Efesios 2, 12-22; Sal 84, 9ab-10. 11-12. 13-14 ; san Lucas 12, 35-38

“Él es nuestra paz”. Sí, estoy de acuerdo contigo, son muchas las cosas que te agobian. Dices que has puesto todo por tu parte para que en casa fueran las cosas con la mayor concordia posible. Tus convicciones de siempre se tambalean. El ambiente te recrimina todo aquello en lo que crees. Han pasado los años, y no ves correspondencia a tanta generosidad y entrega como ha habido en ti. Con la voz entrecortada, casi ahogando las lágrimas, suspiras: “He perdido la paz”.

“Unos y otros, podemos acercarnos al Padre con un mismo Espíritu”. Las circunstancias han podido cambiar. Algunos seres queridos han podido desaparecer. Tus proyectos de ahora pueden parecerse muy poco a lo que años atrás imaginabas. Las canas aparecen inexorablemente en tu pelo y en tus gestos… ¿Has pensado alguna vez en aquello que, dependiendo de ti, y que ningún agente externo podía obligarte, no debía de cambiar?

“Vosotros os vais integrando en la construcción, para ser morada de Dios, por el Espíritu”. Las quejas que nos van empañando el carácter y el ánimo se convierten en un verdadero obstáculo para la gracia de Dios. No te digo que no tengas razón, sino que hay otra razón, mucho más seria que la tuya, y que dejamos en la percha de nuestros olvidos. Lo que decía el filósofo: “Nada permanece, todo cambia”, es la gran falacia que hemos trasladado a nuestro vivir cotidiano.

“Tened ceñida la cintura y encendidas las lámparas”. El mandato que nos da Jesús no es para momentos extraordinarios, se trata de un aptitud que hemos de tener siempre. Los estados de ánimo, y todas las circunstancias que pudieran servirnos de excusa, no pueden ser obstáculo para semejante determinación. No se trata, por otra parte, de un ejercicio voluntarista sin más, tampoco es un consejo de un buen amigo, ni una amenaza que nos obligue a actuar con temor. Cuando Cristo nos habla con semejante lenguaje, se está poniendo en el lugar de cada uno, para recordarnos cuál es la única forma de actuar con coherencia, y sin que nunca nos reprochemos nada…. y mucho menos a Dios.

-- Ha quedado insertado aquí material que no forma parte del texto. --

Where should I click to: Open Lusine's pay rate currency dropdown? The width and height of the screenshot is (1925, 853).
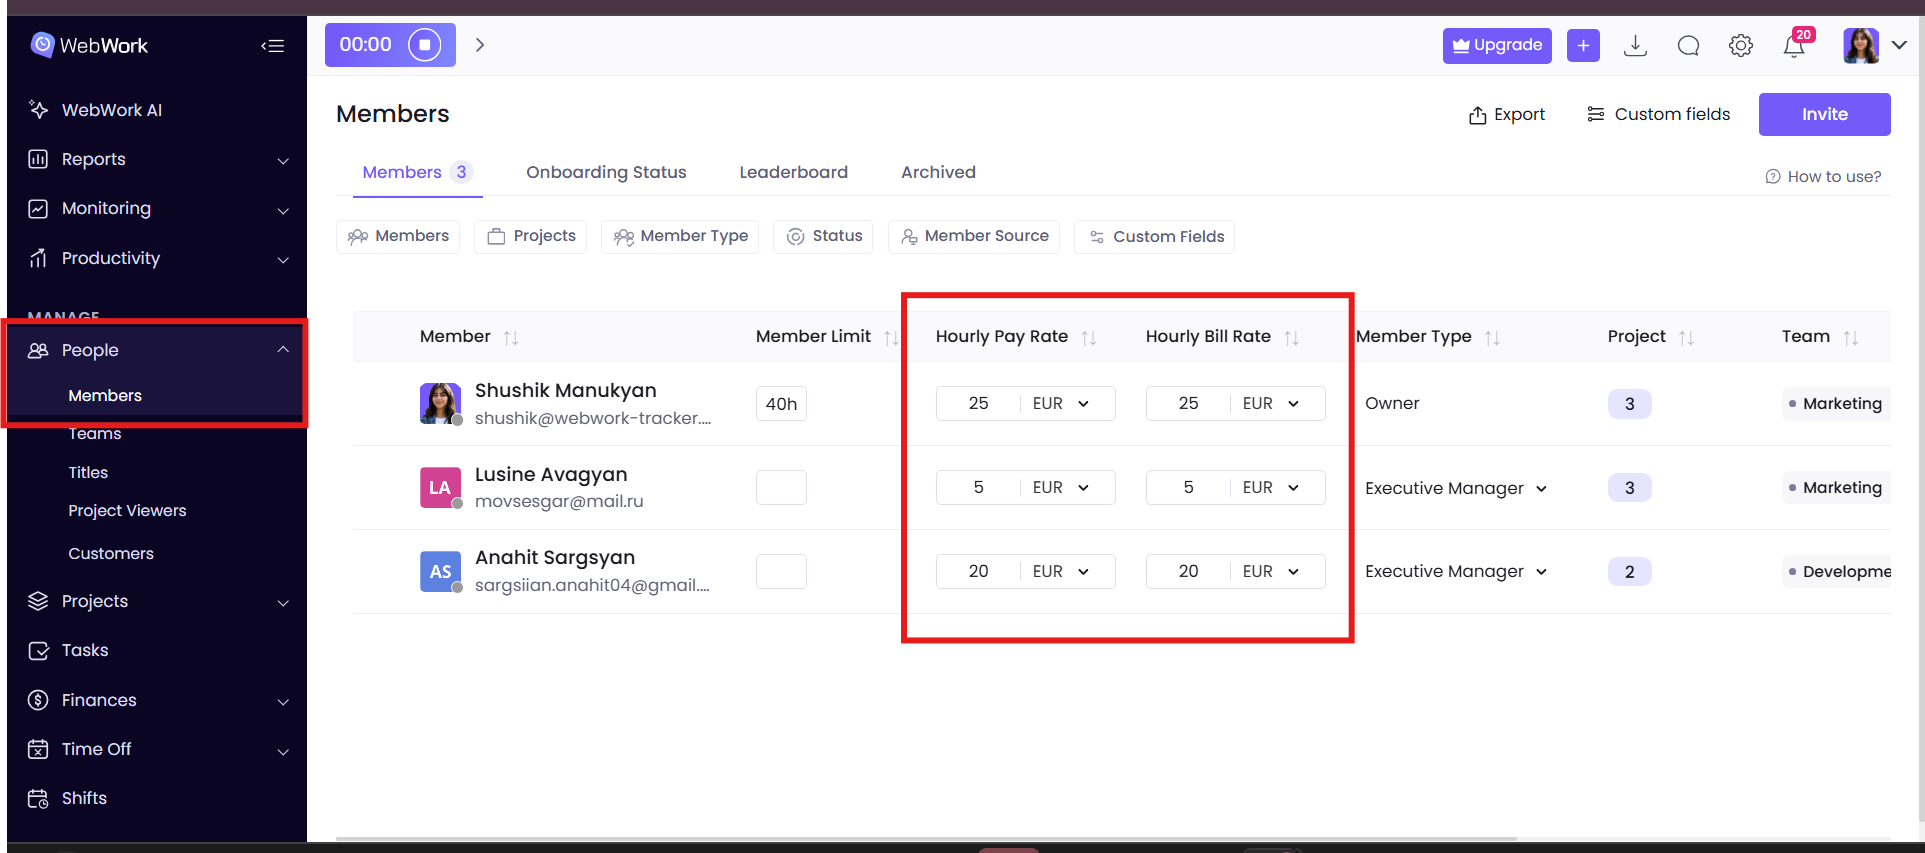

“Y, si llega entrada la noche o de madrugada y los encuentra así, dichosos ellos”. Despiertos o dormidos, sanos o enfermos, con ganas o sin ellas, en todo momento hemos de encontrarnos en vela, es decir, en la presencia de Dios. ¿No pasas tanto tiempo en tus “cosas”, perdiendo las horas y los días en tantas “urgencias” y en tanto activismo “imprescindible”? ¿Es que Dios no tiene nada que ver contigo y con lo tuyo? ¿No será que lleguemos a la conclusión de que, si nuestros actos, palabras y pensamientos, tuvieran que pasar por el querer de Dios, descubriríamos nuestra falta de lealtad y fidelidad a Aquel a quien debemos la vida y lo que somos?

Ser hijos de Dios no es ni un apellido, ni una losa que nos impida ser más humanos (“normales”, dicen algunos). Todo lo contrario, si Jesús nos urge para estar siempre en vela es porque Él es también hombre, y su humanidad está puesta siempre al servicio de la voluntad del Padre. Por eso nos dice san Pablo: “Estáis edificados sobre el cimiento de los apóstoles y profetas, y el mismo Cristo”. No es un añadido, es lo que da fundamento y consolida nuestra vida en todos y cada uno de los recovecos de nuestra existencia. Y cuando la Virgen estuvo junto a los apóstoles en oración, después de ascender Jesús a los Cielos, les recordaba con su presencia la necesidad de perseverar en el amor a su Hijo, no como algo memorable, sino como una necesidad vital, y en la que debían perseverar hasta la muerte… para llegar a la vida definitiva.